*WORK REQUIRED*. Lines holding the word "bolt" are the ones to copy from the data below.

*GIVEN DATA*.
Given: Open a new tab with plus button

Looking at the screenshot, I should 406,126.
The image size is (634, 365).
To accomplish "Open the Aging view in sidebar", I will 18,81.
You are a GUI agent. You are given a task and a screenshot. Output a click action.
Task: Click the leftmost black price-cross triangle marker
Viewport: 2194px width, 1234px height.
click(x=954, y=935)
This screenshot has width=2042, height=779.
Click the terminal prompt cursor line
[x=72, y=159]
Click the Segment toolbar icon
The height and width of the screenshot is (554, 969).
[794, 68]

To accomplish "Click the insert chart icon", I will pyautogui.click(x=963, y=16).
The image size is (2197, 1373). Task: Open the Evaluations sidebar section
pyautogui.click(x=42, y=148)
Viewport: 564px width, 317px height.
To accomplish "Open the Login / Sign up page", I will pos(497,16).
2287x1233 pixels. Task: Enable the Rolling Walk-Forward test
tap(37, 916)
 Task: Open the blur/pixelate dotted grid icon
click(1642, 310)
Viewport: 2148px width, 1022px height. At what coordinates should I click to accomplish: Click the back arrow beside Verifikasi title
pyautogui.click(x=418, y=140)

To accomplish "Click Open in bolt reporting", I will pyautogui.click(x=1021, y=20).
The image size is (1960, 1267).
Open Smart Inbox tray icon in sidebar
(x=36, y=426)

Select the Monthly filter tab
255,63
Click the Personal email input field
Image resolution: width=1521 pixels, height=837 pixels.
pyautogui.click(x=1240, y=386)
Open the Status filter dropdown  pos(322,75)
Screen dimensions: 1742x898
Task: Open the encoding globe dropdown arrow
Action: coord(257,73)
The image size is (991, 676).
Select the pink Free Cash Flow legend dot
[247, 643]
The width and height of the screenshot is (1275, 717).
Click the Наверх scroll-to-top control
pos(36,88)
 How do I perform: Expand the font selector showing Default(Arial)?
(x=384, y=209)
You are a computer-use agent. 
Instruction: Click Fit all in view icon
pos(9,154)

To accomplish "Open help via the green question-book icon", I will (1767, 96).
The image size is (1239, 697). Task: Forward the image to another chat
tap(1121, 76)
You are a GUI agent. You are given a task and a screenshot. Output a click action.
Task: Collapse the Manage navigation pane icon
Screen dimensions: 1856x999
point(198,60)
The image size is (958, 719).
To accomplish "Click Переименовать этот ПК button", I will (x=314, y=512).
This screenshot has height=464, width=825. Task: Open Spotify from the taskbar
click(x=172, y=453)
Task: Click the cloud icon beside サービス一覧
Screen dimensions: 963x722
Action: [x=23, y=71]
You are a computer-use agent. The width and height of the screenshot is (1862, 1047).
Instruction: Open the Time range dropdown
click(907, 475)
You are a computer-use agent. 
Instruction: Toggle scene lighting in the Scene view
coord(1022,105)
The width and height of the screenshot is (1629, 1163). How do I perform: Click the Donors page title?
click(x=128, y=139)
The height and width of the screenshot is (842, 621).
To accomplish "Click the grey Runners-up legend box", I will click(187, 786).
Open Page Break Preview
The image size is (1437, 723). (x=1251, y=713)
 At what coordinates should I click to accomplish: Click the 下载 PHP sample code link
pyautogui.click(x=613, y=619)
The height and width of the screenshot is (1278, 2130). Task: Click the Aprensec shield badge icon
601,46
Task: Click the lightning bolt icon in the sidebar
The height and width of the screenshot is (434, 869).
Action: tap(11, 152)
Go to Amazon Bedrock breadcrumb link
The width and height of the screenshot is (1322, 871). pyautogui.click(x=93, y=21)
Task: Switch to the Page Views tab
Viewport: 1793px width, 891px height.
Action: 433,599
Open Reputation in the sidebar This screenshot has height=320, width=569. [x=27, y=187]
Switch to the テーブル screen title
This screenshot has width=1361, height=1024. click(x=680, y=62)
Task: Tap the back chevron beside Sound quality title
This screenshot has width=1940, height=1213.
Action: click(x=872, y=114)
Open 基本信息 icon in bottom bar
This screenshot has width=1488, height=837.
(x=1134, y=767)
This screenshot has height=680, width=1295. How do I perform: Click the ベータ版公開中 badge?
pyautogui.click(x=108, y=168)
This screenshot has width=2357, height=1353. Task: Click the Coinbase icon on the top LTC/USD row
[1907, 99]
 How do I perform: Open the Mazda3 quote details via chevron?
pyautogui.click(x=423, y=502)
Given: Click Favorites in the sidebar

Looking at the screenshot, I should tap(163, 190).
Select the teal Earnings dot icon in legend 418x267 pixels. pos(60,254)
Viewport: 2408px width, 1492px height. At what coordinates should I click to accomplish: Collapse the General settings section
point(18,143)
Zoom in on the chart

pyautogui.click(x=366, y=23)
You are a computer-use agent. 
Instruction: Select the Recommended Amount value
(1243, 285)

*WRITTEN SOLUTION*.
To accomplish "Click Open in bolt reporting", I will pyautogui.click(x=1021, y=20).
Task: Click the lightning bolt icon in the sidebar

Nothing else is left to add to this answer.